**Task instructions**
The response must contain each line of the material that holds "green".

**Supplied data**
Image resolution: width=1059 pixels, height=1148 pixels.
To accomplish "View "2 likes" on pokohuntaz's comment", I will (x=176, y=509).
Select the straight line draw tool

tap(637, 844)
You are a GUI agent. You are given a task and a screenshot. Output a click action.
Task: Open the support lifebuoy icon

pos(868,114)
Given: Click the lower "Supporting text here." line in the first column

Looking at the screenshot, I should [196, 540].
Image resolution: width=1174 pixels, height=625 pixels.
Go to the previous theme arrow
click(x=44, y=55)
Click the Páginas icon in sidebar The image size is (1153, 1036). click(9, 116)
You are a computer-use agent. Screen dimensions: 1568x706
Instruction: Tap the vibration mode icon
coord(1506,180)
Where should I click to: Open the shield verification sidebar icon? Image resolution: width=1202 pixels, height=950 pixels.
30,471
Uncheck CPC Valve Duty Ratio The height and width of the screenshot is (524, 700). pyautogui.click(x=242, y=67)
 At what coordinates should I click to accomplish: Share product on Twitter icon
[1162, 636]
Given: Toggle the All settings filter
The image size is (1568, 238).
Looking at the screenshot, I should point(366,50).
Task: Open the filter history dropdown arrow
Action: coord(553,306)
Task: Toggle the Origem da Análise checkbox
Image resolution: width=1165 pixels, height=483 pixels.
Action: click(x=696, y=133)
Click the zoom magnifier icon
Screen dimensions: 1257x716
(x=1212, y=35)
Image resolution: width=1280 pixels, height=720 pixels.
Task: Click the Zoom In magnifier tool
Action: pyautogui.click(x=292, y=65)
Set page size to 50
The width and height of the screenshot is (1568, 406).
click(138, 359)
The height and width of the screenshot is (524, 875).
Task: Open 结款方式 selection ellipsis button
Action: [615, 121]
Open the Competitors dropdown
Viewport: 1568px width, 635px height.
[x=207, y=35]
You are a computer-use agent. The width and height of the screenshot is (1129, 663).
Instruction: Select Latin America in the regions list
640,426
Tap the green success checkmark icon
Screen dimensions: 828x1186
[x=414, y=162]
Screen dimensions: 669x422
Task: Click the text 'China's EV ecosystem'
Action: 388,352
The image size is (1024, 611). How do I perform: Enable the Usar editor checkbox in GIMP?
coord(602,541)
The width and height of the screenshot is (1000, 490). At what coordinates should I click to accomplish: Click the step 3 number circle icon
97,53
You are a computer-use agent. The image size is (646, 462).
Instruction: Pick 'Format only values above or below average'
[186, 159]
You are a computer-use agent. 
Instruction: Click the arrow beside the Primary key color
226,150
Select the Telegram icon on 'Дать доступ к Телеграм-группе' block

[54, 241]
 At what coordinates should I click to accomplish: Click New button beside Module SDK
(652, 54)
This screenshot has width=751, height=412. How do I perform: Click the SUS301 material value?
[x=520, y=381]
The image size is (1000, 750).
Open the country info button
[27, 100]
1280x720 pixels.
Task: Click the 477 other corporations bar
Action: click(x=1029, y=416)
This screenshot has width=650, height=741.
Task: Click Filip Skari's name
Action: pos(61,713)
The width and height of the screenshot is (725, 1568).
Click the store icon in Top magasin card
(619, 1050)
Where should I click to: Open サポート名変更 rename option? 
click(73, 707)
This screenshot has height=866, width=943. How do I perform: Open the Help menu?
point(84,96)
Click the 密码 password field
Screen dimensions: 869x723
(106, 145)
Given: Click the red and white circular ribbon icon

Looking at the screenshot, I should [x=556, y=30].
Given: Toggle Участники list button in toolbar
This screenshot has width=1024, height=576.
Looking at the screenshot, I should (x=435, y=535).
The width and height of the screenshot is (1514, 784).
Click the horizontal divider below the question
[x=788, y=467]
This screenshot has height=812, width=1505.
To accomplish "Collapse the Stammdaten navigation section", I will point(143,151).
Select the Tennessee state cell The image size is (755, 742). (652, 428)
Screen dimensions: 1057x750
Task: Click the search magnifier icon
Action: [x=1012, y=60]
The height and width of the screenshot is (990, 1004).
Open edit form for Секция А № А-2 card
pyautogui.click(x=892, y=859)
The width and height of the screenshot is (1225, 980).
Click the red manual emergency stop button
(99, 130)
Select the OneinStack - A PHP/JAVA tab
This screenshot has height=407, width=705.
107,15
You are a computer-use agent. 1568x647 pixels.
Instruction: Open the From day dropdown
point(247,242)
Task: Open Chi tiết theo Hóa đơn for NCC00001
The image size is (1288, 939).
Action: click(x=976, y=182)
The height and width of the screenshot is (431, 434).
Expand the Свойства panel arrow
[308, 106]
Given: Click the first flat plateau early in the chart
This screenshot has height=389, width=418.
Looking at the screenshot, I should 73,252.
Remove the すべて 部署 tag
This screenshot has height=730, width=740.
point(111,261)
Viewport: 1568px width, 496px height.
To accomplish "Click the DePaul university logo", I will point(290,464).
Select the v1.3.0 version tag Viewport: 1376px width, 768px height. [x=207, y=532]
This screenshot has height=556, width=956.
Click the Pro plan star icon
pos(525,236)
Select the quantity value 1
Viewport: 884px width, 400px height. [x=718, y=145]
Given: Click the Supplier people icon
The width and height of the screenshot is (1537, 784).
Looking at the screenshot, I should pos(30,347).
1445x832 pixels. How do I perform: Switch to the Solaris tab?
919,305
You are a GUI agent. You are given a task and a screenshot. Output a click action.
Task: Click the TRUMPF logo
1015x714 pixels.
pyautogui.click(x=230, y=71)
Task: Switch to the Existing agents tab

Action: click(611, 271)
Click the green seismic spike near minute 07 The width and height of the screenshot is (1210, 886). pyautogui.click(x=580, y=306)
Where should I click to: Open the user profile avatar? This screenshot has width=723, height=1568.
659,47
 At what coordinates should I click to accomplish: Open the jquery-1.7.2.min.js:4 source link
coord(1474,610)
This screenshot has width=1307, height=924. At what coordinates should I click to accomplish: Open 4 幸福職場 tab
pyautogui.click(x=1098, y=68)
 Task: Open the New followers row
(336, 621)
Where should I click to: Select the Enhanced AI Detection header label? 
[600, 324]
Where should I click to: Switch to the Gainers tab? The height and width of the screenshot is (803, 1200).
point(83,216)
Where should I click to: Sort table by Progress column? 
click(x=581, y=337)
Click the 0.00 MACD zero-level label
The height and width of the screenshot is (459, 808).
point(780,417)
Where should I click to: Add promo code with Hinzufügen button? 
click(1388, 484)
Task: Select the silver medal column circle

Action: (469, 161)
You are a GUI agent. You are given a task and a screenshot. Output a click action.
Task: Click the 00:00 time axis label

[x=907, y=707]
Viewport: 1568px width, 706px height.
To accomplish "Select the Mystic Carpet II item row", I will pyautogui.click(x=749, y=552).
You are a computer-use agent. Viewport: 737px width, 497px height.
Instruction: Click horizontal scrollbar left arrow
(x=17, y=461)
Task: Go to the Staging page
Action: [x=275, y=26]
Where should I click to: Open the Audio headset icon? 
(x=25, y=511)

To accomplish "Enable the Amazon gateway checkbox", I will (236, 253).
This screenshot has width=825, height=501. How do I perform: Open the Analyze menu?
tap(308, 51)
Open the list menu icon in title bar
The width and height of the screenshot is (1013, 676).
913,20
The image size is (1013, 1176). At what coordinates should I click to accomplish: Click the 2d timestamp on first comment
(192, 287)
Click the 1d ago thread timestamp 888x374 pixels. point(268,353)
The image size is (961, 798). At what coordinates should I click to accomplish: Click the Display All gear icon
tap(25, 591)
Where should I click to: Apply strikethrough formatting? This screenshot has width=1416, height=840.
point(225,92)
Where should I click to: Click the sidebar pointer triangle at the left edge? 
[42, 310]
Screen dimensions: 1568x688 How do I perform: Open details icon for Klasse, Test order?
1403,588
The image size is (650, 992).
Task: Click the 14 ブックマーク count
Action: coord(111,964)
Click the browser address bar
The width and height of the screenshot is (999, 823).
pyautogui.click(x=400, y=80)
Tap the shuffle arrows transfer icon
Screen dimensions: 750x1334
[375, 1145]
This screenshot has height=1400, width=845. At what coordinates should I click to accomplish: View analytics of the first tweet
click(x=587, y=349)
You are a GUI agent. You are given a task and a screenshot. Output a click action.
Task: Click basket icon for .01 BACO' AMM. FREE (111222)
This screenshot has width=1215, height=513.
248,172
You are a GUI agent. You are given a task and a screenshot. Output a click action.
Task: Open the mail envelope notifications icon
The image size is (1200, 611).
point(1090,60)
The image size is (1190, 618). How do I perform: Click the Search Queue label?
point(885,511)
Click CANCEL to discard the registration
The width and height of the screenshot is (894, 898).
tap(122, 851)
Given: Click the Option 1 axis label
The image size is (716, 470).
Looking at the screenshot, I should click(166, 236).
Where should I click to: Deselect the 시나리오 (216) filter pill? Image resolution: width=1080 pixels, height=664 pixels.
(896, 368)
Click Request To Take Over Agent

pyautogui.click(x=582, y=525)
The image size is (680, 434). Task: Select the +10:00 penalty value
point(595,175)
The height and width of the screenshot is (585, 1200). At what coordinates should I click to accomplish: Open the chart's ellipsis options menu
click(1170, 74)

**Reply to the task**
Tap the green success checkmark icon
Click the green seismic spike near minute 07 The width and height of the screenshot is (1210, 886). pyautogui.click(x=580, y=306)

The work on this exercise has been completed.